Among those who heard this remark was probably Sir Walter Raleigh, for he was at court and in favor at the time. Perhaps the Queen may have discussed with him the matter of succession, though this, in view of her repugnance to the topic, is unlikely. With whatever favor Elizabeth regarded the child, she was not prevented by sentiment from seizing lands belonging to her in England, while in Scotland the crafty James despoiled her, not only of her paternal domain, but her mother's precious jewels as well. Thus she was rendered almost portionless, in order, perhaps, that she might not seem so attractive to dowry-seeking princes.

Now, Sir Walter Raleigh was probably the last man in England to think of advocating, much more risking life and fortune for, the succession of Lady Arabella to the throne, yet this charge was brought against him by his enemies. He was as surprised as any one could be who had never considered the matter seriously, and declared that he had seen the princess but once, and that was the year before the Armada was defeated, when she was scarcely twelve years of age. He did not like her then, he asserted, with emphasis, and he had given her no thought at any time since, so why should he be accused of this constructive treason to his king?
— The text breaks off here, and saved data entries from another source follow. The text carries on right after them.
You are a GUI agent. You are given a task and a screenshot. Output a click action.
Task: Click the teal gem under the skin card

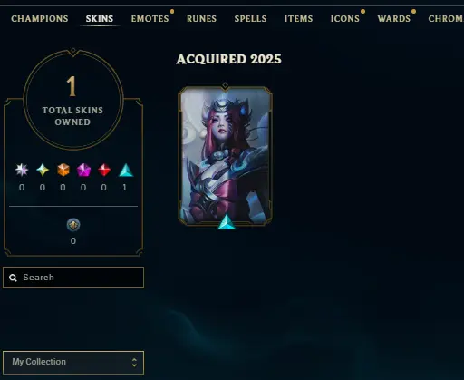227,222
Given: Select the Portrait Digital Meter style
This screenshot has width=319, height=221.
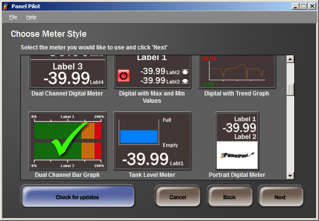Looking at the screenshot, I should pyautogui.click(x=237, y=141).
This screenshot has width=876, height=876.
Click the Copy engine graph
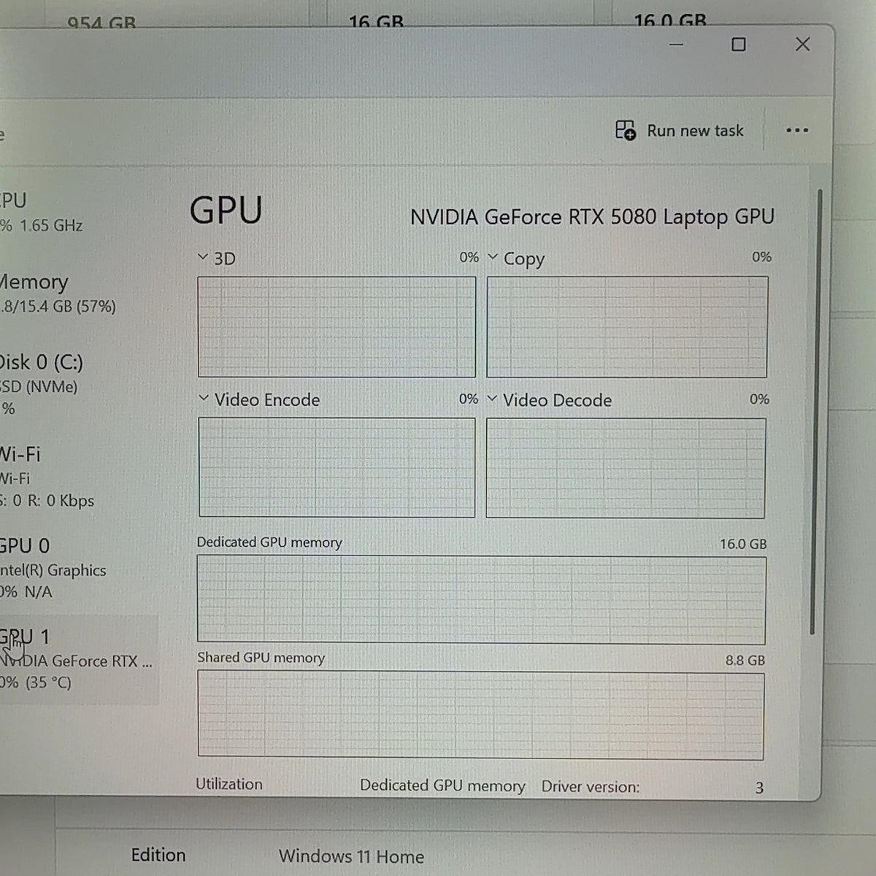627,327
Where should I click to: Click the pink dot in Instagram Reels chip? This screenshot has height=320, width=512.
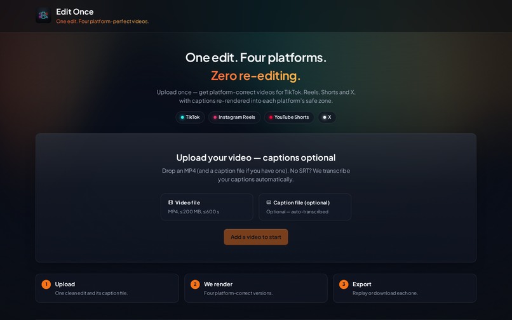click(x=215, y=117)
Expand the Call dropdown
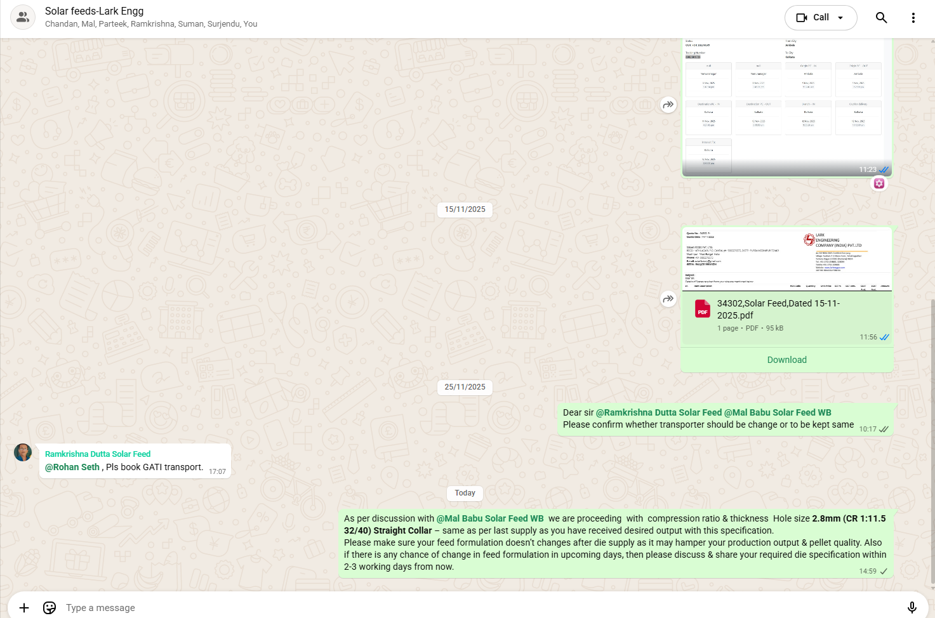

This accusation was only preliminary to another far more serious: that of conspiring with a foreign enemy in the interests of the Spaniards. The Count of Arenberg, united to the Infanta Isabella ("whose shadowy claim to the succession of Elizabeth was a pretext for the cry of Essex that the throne of England was 'sold to the Spaniards"), had attempted to negotiate a peace, with Lord Cobham as intermediary. As Cecil and the King well knew, Sir Walter Raleigh, the most determined enemy to Spain, would not be likely to advocate any terms with that country gained by peaceful means, and he was the last person who should have been accused, as he was, of accepting a bribe for promoting the treaty in England. The bribe was offered, his enemies declared, and he engaged that there should be no opposition from the English navy. This accusation was even more absurd than the previous one, and, had there been no peril in it, might have been treated by Sir Walter with the contempt it merited; but it carried an implication of treason, the penalty for which, at the King's discretion, was an attainder and death.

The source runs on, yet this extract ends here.